Все выглядело так, как будто при погружении Нового Орлеана в хаос старый афоризм Маркса о том, что трагедия повторяется в виде комедии, оказался полностью перевернутым: комическое остроумие Саида превратилось в трагедию. Власти Соединенных Штатов, этого всемирного полицейского, пытающегося предупреждать возникновение угроз миру, свободе и демократии во всем мире, утратили контроль над частью самой метрополии: за пару дней город скатился к дикости грабежей, убийств и изнасилований, он стал городом мертвых и умирающих, постапокалиптической зоной, по которой бродили те, кого Джорджо Агамбен назвал homini sacer — исключенные из гражданского порядка. Многое можно сказать об этом страхе, пронизывающем нашу жизнь, страхе того, что в результате какого-то стихийного бедствия или технологической катастрофы (отключение электричества, землетрясения...) вся наша социальная ткань распадется — вспомним страх перед “проблемой 2000 года” несколько лет тому назад. Это ощущение хрупкости наших социальных уз само по себе служит социальным симптомом: именно там, где можно ожидать возникновения волны социальной солидарности перед лицом беды, наружу выходит самый жестокий эгоизм.

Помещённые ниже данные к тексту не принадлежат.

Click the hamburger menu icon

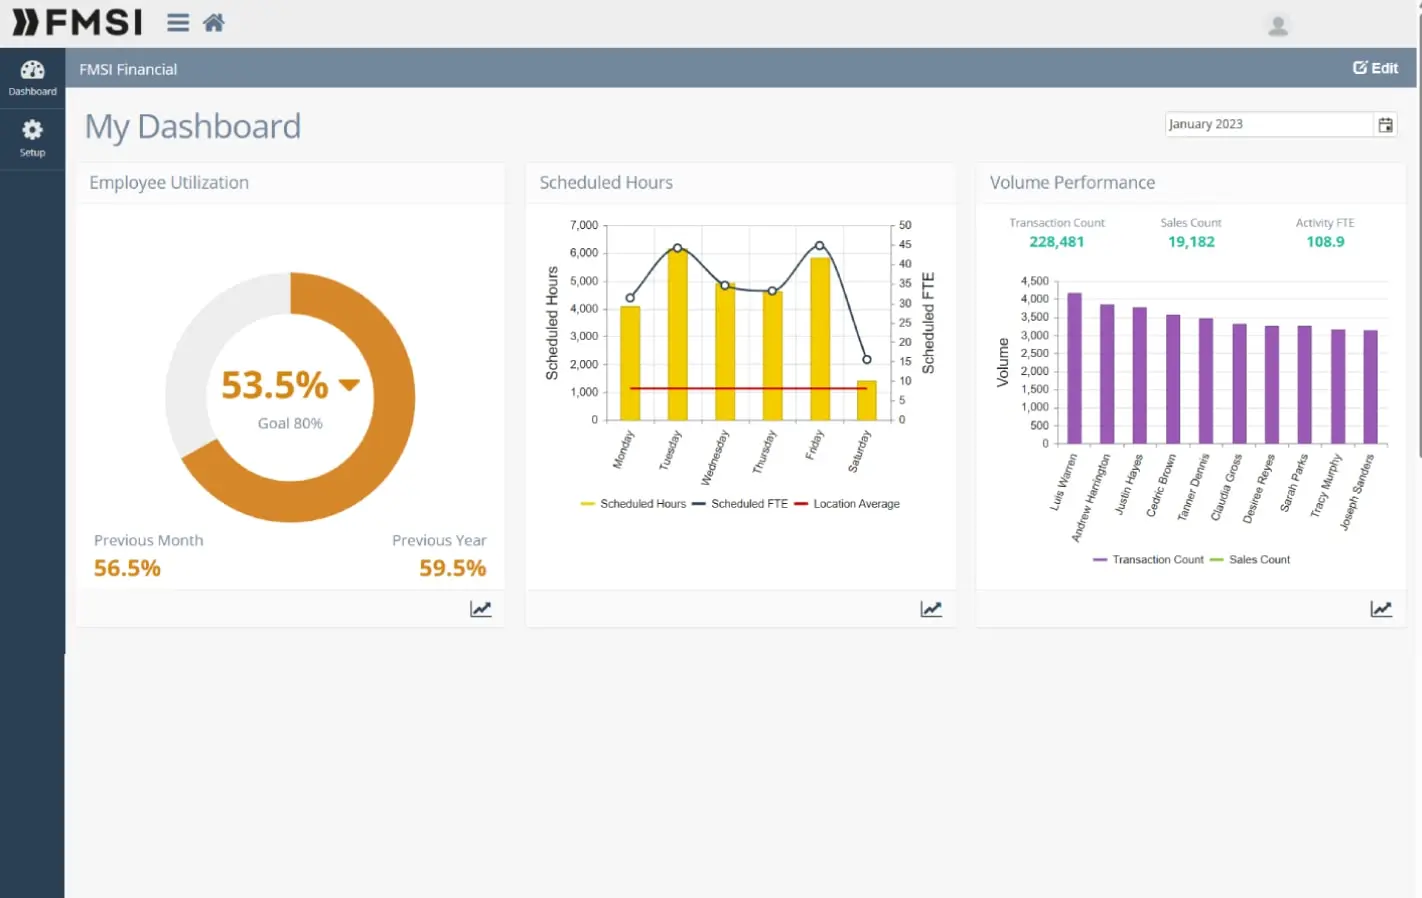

Злорадство в духе “США получили по заслугам” здесь неуместно, ибо трагедия огромна: мы имеем дело не с обычным наводнением, поскольку Новый Орлеан расположен ниже уровня моря, так что вода не отступит сама. Но сейчас самое время для анализа. Произошло нечто, что мы уже видели. Но где? Сцены, которые мы наблюдали по телевизору пару месяцев тому назад, не могут не напомнить нам целый ряд реальных, медийных и культурных явлений. Первая ассоциация — это, конечно, телевизионные репортажи из городов “третьего мира”, погружающихся в хаос во время гражданской войны (Кабул, Багдад, Сомали, Либерия...), — этим также объясняется неожиданность новоорлеанского бедствия: то, что мы привыкли видеть там, теперь произошло здесь. (Ирония в том, что Луизиану часто называют “американской банановой республикой”, частью “третьего мира” в самих Соединенных Штатах). Это, вероятно, одна из причин того, почему реакция властей серьезно запоздала: хотя все умом сознавали, что могло случиться, никто не думал, что это может произойти на самом деле, как и с угрозой экологической катастрофы — хотя нам известно о ней, мы не считаем, что она может произойти на самом деле.